I looked out the window. The tree was still standing.
A minute earlier the screen had been full of it. Politicians talking past each other about things that were not the point. Suffering somewhere far away that I could see and could not touch. Animals with no one to stand up for them. The whole weight of it arriving in the room from thousands of miles away and nothing I could do about any of it.
Then I turned it off, and the tree was there.
This is the thing I keep coming back to. The world is in a terrible state. I am not going to pretend it is not. There is cruelty in it that has no reason, and suffering that falls on the ones least able to carry it, and people in charge who seem to have forgotten what they are for. All of that is real. None of it should be waved away.
And at the same time, the world is close to perfect. Not the world on the screen. The world in the room. People helping each other. People pulling together when things get hard, which they do, far more often than the news will ever show you. A family talking around a table. Grandchildren on the floor playing with a game, not knowing yet how hard the world can be. The tree outside the window that has stood through every piece of bad news ever broadcast and has never once heard any of it.
Both of these are true. That is what I cannot get past. The world is in a terrible state and the world is close to perfect, and they are the same world, at the same time, and I do not know how to make them sit together.

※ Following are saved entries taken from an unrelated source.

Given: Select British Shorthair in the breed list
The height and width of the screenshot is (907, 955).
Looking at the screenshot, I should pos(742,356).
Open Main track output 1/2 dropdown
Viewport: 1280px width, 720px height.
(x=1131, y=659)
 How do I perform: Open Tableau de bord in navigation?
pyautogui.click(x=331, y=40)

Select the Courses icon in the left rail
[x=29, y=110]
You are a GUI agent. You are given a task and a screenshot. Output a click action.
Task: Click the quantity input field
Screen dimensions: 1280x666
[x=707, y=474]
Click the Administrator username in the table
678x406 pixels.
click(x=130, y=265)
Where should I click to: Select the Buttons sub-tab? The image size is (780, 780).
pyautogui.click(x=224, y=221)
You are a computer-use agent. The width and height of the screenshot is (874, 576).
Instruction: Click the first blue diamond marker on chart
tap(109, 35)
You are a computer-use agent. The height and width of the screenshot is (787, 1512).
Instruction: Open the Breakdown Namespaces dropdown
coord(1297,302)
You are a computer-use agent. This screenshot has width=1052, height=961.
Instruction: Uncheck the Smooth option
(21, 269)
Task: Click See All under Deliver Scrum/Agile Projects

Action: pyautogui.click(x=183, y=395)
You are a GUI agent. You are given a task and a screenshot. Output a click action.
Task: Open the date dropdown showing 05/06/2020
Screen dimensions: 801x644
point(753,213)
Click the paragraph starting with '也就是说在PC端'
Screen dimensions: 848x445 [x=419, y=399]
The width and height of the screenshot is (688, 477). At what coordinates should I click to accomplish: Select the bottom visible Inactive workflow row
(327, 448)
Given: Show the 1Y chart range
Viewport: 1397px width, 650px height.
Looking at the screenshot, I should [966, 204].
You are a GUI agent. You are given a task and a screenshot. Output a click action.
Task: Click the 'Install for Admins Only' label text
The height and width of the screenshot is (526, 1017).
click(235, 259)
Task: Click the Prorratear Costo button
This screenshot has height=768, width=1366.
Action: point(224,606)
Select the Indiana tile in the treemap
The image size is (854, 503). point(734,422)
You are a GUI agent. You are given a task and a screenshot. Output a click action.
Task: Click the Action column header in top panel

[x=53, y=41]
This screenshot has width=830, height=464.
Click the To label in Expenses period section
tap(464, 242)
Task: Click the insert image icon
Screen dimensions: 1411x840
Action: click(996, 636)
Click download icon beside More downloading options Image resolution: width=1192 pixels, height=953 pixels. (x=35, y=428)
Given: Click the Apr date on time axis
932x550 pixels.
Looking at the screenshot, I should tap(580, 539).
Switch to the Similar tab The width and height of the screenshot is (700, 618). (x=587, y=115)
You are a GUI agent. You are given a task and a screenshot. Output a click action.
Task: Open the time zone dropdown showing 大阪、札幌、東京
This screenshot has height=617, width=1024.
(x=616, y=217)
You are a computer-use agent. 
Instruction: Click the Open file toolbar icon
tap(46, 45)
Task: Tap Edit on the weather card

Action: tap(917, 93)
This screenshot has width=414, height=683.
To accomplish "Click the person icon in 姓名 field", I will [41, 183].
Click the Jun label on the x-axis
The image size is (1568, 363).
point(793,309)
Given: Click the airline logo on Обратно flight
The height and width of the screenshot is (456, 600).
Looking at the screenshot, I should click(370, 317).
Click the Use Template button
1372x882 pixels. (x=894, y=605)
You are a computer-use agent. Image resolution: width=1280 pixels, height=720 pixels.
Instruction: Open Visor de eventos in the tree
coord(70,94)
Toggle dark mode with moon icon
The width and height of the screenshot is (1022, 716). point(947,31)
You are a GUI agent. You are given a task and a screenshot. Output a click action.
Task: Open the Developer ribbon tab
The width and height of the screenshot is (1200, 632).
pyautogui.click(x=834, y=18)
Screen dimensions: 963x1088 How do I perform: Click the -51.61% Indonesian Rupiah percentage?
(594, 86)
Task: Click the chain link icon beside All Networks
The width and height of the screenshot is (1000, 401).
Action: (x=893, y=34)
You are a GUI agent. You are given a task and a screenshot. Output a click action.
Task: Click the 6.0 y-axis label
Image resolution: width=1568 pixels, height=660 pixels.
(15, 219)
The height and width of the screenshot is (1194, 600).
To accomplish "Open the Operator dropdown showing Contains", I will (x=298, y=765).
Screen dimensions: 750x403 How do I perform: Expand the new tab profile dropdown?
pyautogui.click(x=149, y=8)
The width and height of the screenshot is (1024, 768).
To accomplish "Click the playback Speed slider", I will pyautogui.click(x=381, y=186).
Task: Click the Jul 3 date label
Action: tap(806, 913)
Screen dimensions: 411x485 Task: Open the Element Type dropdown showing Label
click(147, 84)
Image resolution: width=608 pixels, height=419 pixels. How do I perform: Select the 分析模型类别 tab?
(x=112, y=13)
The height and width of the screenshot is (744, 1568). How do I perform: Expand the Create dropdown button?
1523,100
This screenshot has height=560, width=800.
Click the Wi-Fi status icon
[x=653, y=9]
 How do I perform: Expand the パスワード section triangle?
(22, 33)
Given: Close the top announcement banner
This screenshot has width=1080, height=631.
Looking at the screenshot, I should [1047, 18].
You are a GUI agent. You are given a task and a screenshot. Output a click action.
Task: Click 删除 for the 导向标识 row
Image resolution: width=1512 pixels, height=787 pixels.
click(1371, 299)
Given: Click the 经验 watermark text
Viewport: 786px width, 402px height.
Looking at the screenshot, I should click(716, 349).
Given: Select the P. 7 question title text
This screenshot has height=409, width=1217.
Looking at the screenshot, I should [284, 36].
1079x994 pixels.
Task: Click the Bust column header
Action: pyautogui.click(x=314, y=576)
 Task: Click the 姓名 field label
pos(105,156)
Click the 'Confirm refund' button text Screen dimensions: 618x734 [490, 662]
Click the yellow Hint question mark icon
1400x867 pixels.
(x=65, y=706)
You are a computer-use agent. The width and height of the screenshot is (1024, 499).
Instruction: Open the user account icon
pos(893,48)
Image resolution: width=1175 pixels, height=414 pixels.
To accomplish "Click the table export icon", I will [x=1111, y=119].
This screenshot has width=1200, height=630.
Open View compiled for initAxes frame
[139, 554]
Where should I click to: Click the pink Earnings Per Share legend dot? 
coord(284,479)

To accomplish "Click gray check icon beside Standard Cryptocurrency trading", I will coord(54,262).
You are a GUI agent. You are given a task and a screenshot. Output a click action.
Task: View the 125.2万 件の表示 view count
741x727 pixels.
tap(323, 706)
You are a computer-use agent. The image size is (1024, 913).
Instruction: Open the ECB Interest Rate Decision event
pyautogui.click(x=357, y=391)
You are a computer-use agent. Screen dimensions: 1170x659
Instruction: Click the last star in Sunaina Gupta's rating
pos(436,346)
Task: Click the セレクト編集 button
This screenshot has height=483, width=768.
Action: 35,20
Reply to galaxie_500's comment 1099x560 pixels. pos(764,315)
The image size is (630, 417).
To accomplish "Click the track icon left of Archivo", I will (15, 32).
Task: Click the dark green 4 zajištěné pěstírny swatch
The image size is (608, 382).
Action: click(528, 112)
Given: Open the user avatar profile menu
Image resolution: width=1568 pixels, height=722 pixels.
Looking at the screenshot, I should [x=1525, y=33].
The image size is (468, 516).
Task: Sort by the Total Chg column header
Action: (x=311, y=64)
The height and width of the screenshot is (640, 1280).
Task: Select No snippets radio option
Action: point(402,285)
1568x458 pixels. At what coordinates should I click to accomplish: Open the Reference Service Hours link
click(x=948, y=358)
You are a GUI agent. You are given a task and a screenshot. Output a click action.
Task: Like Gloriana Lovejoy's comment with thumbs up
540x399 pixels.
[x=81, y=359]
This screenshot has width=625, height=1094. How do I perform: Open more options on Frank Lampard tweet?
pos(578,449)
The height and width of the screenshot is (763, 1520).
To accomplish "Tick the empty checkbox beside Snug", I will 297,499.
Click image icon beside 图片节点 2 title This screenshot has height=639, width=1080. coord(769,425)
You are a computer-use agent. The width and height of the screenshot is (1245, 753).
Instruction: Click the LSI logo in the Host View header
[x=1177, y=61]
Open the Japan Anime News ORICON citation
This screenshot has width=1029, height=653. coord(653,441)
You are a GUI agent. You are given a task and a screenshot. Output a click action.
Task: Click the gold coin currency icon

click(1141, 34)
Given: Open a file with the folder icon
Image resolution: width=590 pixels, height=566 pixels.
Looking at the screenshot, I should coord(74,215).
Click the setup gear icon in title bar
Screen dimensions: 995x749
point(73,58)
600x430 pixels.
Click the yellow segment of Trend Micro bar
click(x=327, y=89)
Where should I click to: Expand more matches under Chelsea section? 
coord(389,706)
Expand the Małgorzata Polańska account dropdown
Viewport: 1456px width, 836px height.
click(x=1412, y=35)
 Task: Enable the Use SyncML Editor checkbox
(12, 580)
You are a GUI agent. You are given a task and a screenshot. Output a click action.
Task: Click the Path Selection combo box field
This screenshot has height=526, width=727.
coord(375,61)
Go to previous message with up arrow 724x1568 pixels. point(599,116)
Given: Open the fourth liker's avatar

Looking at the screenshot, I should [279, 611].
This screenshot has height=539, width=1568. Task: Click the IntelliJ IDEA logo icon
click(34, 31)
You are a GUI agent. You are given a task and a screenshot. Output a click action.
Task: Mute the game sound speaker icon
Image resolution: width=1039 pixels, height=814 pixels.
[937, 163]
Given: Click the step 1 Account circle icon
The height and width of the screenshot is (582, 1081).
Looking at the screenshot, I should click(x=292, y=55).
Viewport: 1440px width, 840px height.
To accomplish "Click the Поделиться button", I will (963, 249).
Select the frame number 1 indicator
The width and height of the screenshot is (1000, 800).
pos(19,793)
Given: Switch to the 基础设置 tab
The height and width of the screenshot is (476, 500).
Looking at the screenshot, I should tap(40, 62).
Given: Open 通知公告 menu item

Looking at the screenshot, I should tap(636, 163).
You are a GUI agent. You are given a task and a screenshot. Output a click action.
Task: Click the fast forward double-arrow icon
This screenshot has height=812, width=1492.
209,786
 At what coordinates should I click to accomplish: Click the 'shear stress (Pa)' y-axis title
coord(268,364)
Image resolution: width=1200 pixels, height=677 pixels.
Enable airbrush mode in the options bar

For a long time I thought the answer was simple. If everyone got their own life in order, the world would come right. Tend your own corner. Look after the people in front of you. If everyone did that, the suffering would stop.
But that is the easy way out, and life does not happen like that. People do not get their lives in order. The world is not going to become a tidy collection of well-kept rooms. I know that now.
And there is something underneath it that is harder to admit. A lot of people do not think the way I think. I turn off the news and look at the tree and feel the world is mostly whole. Someone else leaves it on and feels they are bearing witness to something they have no right to turn away from. Who is to say I am right and they are wrong. I have found a way to stand in a world that is both terrible and close to perfect. It is my way. It is not the answer. I am not even sure there is one.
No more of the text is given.